The fall approaches. That means one thing: Football. SI has the Sooners as the #1 team, which is encouraging if meaningless. In fact, football in general is a meaningless diversion, but it is terribly engaging; twenty-two players on a field smashing into each other, each with a distinct job that they need to execute in concert for successful plays. There is so much strategy and so many good associations in my mind with football watching, it is unlikely to be something I give up just because of the social criticism. I mean, take the Title IX debate for instance; the law requires equality of opportunity for men’s and women’s sports, which the implementing agencies have long interpreted as maintaining proportionality of athletes to student body ratio (i.e., if the student body is 50-50 male/female, so should the athletes in the department). Unfortunately for everyone, football teams are bigger than any other sport, so the existence of football on campus means that Title IX compliance typically means that ‘minor’ men’s sports like gymnastics and wrestling get cut so the women’s teams can maintain this proportionality. The very nature of football and the fact that it has no female analog is a distorting effect on college campuses around the country, and I feel bad about it…. but I still love football. Go figure. (Incidentally, Frank Deford’s suggestion about exempting football from Title IX compliance has great merit, even if it does make me feel a little queasy, just because the law abhors exceptions (or ought to, if it doesn’t). In short, football will likely remain my guilty pleasure of the fall, and even my guilt will not be something I admit to often.

8/05/2002

Fun games you can play with Republicans


If you, like me, enjoy the political troubles of the Bush administration, this has been a fun time for you. Nowadays, they can't seem to do much right at all. Once the rest of the public catches on, the next few years could be very enjoyable. I can't really expect the rash of corporate scandals and general Republican malfeasance to result in a mass rollback of their popularity (my dream: someday, some cartoonist will do a send-up of this classic Bloom County only substituting "conservative" for "liberal." [punchline: 'damned tort reform'?]), but at least public mistrust takes the shine off of their pompous gravity.

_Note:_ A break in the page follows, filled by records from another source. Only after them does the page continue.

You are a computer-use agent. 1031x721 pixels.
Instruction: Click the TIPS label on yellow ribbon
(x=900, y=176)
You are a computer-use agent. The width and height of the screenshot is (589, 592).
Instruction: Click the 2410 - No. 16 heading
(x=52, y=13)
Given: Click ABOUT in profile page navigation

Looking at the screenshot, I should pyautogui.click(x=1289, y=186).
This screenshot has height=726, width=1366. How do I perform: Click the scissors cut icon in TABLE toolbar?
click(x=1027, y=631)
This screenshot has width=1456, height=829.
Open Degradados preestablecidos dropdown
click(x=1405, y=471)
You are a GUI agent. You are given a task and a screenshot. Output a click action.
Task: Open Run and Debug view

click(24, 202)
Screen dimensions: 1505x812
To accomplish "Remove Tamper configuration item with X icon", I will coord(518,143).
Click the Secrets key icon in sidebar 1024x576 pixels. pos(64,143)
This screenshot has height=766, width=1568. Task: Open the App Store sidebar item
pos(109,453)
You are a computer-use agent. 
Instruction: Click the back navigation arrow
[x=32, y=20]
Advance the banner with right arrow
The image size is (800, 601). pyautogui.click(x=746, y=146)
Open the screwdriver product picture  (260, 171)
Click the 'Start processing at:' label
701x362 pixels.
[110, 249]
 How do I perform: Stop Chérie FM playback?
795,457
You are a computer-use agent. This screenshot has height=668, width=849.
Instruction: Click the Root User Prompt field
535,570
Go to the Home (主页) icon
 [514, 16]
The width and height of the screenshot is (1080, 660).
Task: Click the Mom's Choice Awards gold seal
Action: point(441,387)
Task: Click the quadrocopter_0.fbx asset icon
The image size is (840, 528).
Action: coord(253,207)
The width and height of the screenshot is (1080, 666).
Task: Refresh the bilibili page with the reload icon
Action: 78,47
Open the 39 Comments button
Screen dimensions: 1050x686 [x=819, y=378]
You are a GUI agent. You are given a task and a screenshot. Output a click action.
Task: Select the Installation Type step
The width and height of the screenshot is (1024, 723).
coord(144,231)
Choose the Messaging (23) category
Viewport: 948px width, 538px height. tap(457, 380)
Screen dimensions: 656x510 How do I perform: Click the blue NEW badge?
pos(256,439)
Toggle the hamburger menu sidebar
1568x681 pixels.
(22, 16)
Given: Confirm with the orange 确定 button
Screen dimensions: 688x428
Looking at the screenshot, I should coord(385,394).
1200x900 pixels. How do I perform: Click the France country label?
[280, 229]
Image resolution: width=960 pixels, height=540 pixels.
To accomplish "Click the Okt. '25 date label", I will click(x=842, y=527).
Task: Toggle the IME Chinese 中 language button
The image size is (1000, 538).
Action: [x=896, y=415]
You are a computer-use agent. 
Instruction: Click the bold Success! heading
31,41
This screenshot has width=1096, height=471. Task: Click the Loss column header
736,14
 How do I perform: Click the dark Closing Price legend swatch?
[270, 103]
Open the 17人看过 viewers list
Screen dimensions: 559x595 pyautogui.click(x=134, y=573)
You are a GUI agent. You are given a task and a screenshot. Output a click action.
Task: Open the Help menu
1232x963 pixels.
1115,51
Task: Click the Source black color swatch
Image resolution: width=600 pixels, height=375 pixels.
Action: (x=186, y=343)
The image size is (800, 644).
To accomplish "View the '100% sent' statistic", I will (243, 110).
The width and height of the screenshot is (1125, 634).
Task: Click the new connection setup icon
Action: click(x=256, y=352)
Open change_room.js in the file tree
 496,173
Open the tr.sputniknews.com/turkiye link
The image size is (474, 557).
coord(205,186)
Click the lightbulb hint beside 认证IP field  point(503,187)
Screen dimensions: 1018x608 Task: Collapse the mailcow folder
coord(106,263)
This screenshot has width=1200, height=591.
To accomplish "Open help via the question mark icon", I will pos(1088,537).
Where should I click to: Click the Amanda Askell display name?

Item: Dick Cheney is a lying hypocrite in regards to corporate scandals.
At the same time they were hard at work stiffing U.S. taxpayers, Cheney and Halliburton were happily feasting at the public trough -- the company received $2.3 billion in government contracts and another $1.5 billion in government financing and loan guarantees.

During the vice-presidential debate, Cheney scored points responding to a Joe Lieberman zinger about the millions Cheney had made during the Clinton-Gore years by boasting that "the government had absolutely nothing to do" with his burgeoning bank account. Only someone fully immersed in the corporate culture of our day could view $3.8 billion as "absolutely nothing."


Item: Missile defense still doesn't work. Not that a terrorist needs a missile to do damage; I had figured THAT out by September 13.

Item: The stock market. We cannot long avoid the Bush = Herbert Hoover comparison now, right?

Item: to cement that point; if the Onion can predict the future, how long until the rest of us figure out that Bush is just bad?

"We as a people must stand united, banding together to tear this nation in two," Bush said. "Much work lies ahead of us: The gap between the rich and the poor may be wide, be there's much more widening left to do. We must squander our nation's hard-won budget surplus on tax breaks for the wealthiest 15 percent. And, on the foreign front, we must find an enemy and defeat it."


Finally, in local politics, our own Paul "The Last Living Liberal" Wellstone's campaign is back with its ubiquitous exclamation mark on every yard sign (WELLSTONE! Say it with a shout. I do.). Some clever subversives have begun distributing signs for his opponent that ask "Coleman?"

We have met the enemy and it is…. cooked food


Yep, according to today's targeted group of strange people, our dietary problems began with fire.

Other, more credible sources blame corn.